### Input
■ ■ ■
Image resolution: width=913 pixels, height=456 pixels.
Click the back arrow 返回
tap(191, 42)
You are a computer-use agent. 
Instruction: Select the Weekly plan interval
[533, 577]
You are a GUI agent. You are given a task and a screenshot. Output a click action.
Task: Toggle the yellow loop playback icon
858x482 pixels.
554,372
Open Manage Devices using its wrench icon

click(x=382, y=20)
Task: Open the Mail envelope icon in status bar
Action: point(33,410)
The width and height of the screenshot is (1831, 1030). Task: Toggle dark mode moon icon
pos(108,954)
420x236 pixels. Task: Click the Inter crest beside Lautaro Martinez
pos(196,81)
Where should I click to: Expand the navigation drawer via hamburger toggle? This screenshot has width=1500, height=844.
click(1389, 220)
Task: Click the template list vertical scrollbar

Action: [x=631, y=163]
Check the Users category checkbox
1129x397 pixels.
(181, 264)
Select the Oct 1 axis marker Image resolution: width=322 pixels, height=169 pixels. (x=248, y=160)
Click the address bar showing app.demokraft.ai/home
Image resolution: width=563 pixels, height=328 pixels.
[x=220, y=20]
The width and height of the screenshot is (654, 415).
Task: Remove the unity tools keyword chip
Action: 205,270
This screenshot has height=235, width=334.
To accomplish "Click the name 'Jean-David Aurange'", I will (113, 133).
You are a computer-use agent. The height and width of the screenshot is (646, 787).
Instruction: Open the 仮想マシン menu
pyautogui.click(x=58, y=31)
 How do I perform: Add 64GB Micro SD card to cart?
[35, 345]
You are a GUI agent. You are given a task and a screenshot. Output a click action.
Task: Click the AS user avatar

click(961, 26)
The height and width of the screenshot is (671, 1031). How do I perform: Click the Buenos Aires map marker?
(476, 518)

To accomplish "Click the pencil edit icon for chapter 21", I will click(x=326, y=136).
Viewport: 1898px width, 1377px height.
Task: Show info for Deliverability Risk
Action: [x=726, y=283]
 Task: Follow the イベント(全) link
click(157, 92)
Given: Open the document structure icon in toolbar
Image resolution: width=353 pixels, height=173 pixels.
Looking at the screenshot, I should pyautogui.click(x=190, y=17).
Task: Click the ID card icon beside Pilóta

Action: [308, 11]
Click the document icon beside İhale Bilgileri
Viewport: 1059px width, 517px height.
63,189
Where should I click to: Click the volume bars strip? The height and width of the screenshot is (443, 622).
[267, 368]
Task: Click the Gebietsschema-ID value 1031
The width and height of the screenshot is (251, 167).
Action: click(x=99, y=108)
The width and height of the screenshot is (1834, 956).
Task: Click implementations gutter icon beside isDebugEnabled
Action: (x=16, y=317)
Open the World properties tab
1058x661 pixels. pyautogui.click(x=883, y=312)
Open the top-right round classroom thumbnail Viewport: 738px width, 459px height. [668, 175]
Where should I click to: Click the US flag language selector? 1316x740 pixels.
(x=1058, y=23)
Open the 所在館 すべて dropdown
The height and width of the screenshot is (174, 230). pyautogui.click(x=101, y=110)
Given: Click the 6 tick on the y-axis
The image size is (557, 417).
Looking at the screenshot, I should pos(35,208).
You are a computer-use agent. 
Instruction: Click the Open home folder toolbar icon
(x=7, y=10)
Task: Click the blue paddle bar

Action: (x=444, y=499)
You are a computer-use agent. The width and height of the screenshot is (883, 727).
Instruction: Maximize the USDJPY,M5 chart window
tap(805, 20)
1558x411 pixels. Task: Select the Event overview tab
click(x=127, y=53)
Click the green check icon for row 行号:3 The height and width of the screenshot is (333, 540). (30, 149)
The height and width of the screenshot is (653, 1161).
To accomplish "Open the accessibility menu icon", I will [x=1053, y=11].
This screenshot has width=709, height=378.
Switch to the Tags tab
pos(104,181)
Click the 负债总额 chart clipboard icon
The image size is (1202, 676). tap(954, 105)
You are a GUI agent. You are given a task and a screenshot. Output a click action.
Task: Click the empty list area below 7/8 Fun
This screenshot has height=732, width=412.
■ ■ ■
### What the task asks
Change every "GUI agent" in the data above to "screen assistant" and leave everything else as it is.

### Answer below
Image resolution: width=913 pixels, height=456 pixels.
Click the back arrow 返回
tap(191, 42)
You are a computer-use agent. 
Instruction: Select the Weekly plan interval
[533, 577]
You are a screen assistant. You are given a task and a screenshot. Output a click action.
Task: Toggle the yellow loop playback icon
858x482 pixels.
554,372
Open Manage Devices using its wrench icon

click(x=382, y=20)
Task: Open the Mail envelope icon in status bar
Action: point(33,410)
The width and height of the screenshot is (1831, 1030). Task: Toggle dark mode moon icon
pos(108,954)
420x236 pixels. Task: Click the Inter crest beside Lautaro Martinez
pos(196,81)
Where should I click to: Expand the navigation drawer via hamburger toggle? This screenshot has width=1500, height=844.
click(1389, 220)
Task: Click the template list vertical scrollbar

Action: [x=631, y=163]
Check the Users category checkbox
1129x397 pixels.
(181, 264)
Select the Oct 1 axis marker Image resolution: width=322 pixels, height=169 pixels. (x=248, y=160)
Click the address bar showing app.demokraft.ai/home
Image resolution: width=563 pixels, height=328 pixels.
[x=220, y=20]
The width and height of the screenshot is (654, 415).
Task: Remove the unity tools keyword chip
Action: 205,270
This screenshot has height=235, width=334.
To accomplish "Click the name 'Jean-David Aurange'", I will (113, 133).
You are a computer-use agent. The height and width of the screenshot is (646, 787).
Instruction: Open the 仮想マシン menu
pyautogui.click(x=58, y=31)
 How do I perform: Add 64GB Micro SD card to cart?
[35, 345]
You are a screen assistant. You are given a task and a screenshot. Output a click action.
Task: Click the AS user avatar

click(961, 26)
The height and width of the screenshot is (671, 1031). How do I perform: Click the Buenos Aires map marker?
(476, 518)

To accomplish "Click the pencil edit icon for chapter 21", I will click(x=326, y=136).
Viewport: 1898px width, 1377px height.
Task: Show info for Deliverability Risk
Action: [x=726, y=283]
 Task: Follow the イベント(全) link
click(157, 92)
Given: Open the document structure icon in toolbar
Image resolution: width=353 pixels, height=173 pixels.
Looking at the screenshot, I should pyautogui.click(x=190, y=17).
Task: Click the ID card icon beside Pilóta

Action: [308, 11]
Click the document icon beside İhale Bilgileri
Viewport: 1059px width, 517px height.
63,189
Where should I click to: Click the volume bars strip? The height and width of the screenshot is (443, 622).
[267, 368]
Task: Click the Gebietsschema-ID value 1031
The width and height of the screenshot is (251, 167).
Action: click(x=99, y=108)
The width and height of the screenshot is (1834, 956).
Task: Click implementations gutter icon beside isDebugEnabled
Action: (x=16, y=317)
Open the World properties tab
1058x661 pixels. pyautogui.click(x=883, y=312)
Open the top-right round classroom thumbnail Viewport: 738px width, 459px height. [668, 175]
Where should I click to: Click the US flag language selector? 1316x740 pixels.
(x=1058, y=23)
Open the 所在館 すべて dropdown
The height and width of the screenshot is (174, 230). pyautogui.click(x=101, y=110)
Given: Click the 6 tick on the y-axis
The image size is (557, 417).
Looking at the screenshot, I should pos(35,208).
You are a computer-use agent. 
Instruction: Click the Open home folder toolbar icon
(x=7, y=10)
Task: Click the blue paddle bar

Action: (x=444, y=499)
You are a computer-use agent. The width and height of the screenshot is (883, 727).
Instruction: Maximize the USDJPY,M5 chart window
tap(805, 20)
1558x411 pixels. Task: Select the Event overview tab
click(x=127, y=53)
Click the green check icon for row 行号:3 The height and width of the screenshot is (333, 540). (30, 149)
The height and width of the screenshot is (653, 1161).
To accomplish "Open the accessibility menu icon", I will [x=1053, y=11].
This screenshot has width=709, height=378.
Switch to the Tags tab
pos(104,181)
Click the 负债总额 chart clipboard icon
The image size is (1202, 676). tap(954, 105)
You are a screen assistant. You are given a task and a screenshot. Output a click action.
Task: Click the empty list area below 7/8 Fun
This screenshot has height=732, width=412.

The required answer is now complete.